Magnus I wouldn't mind seeing it. Put me last on the list and I polish up the handle before it comes back too


----------



## daddy yo yo

People here are really cool! :spin chair:


----------



## Mr.Magnus

5 so far. signup ends on sunday and it will leave on Monday


----------



## cheflarge

Will you post the list here?


----------



## Mr.Magnus

yes on sunday


----------



## cheflarge

Thanks


----------



## Mr.Magnus

Ok list of ppl that will be in this passaround.

Shaun
cclin
Cheflarge
Pleue
Melampus
Mike Hendry
DaveB

passaround will start at Shaun. i will send him the knife from Sweden on Monday. I will figure out with him the best travel way from him and put a list of that as soon as i have spoken with him.


----------



## cheflarge

Outstanding, thanks for doing this, Magnus.


----------



## Mr.Magnus

Ok, here is the official lineup in order. 

Shaun
Mike Hendry
Daveb
Cheflarge
Pleue
cclin
Melampus


----------



## cheflarge

:thumbup:


----------



## ramenlegend

any chance of getting in on this?


----------



## brainsausage

Can I crash the party too?


----------



## Mr.Magnus

Sorry, sign up closed last sunday.


----------



## Mr.Magnus

Passaround has started knife is now at Shaun.


----------



## Melampus

I had this knife last year, and was extremely disappointed in it's performance. When I received it, I had to clean up a bent tip so I went through a progression up to a Kityama & 1µ diamond stropping. 





As expected, the AS took a screaming edge, but the grind geometry cut like shiite.











I'm looking forward to Shosui's new grind.


----------



## Mr.Magnus

Knife is at Mhenry


----------



## daveb

Knife has arrived in Fl. Will play with it over weekend. At first glance handle is nothing short of stellar.


----------



## Mr.Magnus

Sweet Dave.


----------



## Melampus

3 down, 3 to-go.:happy1:

I don't care for jewelry; handles mean nothing to me. That steel; that steel is what I'm waiting on...:hungry:


----------



## cheflarge

Knife just arrived. A quick once over backs a couple of earlier statements...... handle is nothing short of stellar & Aogami Super takes a screaming edge.

I am not working this weekend, so I will put this beauty through the paces next week.

Al


----------



## Mr.Magnus

great Al.


----------



## daveb

A quick catch-up. My time with the knife was too short, would have like to have had it a couple months for full evaluation.:chin: The handle was among the nicest I've seen from Mike H. The blade was well, a Takeda - pretty is not their strong suit, but an excellent cutter. My quick test for a new knife is to make a couple qts of mire poix. The knife breezed through onions and no noticeable wedging on carrots. It was agile and precise. The only issue I had with knife was some accordion cuts on celery and later on green onions. Probably me coming off the flat spot at the front of the blade. 

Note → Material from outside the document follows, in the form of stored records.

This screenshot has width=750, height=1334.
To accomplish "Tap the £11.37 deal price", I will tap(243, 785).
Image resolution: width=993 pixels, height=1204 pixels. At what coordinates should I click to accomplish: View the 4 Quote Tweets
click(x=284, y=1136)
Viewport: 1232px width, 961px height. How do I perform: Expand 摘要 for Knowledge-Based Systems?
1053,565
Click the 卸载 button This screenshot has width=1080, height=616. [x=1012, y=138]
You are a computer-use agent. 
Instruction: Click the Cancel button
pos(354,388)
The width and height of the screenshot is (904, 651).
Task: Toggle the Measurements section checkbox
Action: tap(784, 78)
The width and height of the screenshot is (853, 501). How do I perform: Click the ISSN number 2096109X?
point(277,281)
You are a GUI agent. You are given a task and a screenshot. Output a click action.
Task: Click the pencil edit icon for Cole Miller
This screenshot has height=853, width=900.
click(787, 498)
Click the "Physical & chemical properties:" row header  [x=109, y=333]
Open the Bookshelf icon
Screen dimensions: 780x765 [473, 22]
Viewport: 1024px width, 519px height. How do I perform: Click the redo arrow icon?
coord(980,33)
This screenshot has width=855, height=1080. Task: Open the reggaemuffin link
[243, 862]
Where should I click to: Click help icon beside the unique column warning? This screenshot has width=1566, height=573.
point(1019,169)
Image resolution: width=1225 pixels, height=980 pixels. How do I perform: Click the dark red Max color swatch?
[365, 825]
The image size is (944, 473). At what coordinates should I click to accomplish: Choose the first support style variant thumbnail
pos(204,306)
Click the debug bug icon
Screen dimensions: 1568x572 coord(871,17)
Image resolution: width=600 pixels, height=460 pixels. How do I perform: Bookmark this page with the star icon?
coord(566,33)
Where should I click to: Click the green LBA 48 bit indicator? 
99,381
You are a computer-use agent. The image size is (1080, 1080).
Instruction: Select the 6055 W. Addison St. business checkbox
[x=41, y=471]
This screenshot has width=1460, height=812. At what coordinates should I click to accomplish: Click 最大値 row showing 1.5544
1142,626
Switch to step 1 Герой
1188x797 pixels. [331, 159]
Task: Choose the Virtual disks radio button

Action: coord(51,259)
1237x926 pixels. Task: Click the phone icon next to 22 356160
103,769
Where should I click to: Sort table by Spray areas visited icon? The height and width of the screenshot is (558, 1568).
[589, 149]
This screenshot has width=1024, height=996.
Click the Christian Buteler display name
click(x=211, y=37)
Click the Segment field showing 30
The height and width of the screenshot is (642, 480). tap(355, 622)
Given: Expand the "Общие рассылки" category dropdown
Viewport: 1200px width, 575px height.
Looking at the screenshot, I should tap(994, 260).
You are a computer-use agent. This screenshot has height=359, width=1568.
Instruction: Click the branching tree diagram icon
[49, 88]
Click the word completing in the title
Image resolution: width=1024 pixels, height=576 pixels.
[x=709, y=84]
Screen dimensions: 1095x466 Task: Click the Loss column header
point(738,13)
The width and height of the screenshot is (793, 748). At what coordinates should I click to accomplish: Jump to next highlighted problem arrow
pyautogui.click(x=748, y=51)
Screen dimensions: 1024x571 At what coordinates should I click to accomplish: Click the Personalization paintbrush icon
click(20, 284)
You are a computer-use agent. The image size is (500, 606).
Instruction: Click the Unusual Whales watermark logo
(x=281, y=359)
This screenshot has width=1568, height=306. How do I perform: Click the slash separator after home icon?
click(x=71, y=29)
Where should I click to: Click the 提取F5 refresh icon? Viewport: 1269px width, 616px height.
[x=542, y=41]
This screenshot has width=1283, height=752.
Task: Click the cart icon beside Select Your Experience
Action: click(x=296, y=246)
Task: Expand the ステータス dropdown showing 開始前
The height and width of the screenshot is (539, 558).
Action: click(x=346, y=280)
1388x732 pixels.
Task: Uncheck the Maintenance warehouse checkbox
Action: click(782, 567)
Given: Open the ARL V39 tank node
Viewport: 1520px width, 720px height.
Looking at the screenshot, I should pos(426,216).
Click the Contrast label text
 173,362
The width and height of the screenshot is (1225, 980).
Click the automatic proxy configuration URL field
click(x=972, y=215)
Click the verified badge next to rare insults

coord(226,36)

Thanks Mr. Magnus for making this happen.


----------



## Mr.Magnus

Thanks for sharing Dave!


----------



## cheflarge

Plue you are next up..... Shoot me your addy.

Al


----------



## cclin

Knife arrived safe and sound today! my first impressions are awesome handle & much better geometry than the stock Takeda I've tried before..


----------



## Mr.Magnus

cclin said:


> Knife arrived safe and sound today! my first impressions are awesome handle & much better geometry than the stock Takeda I've tried before..



Great mate.


----------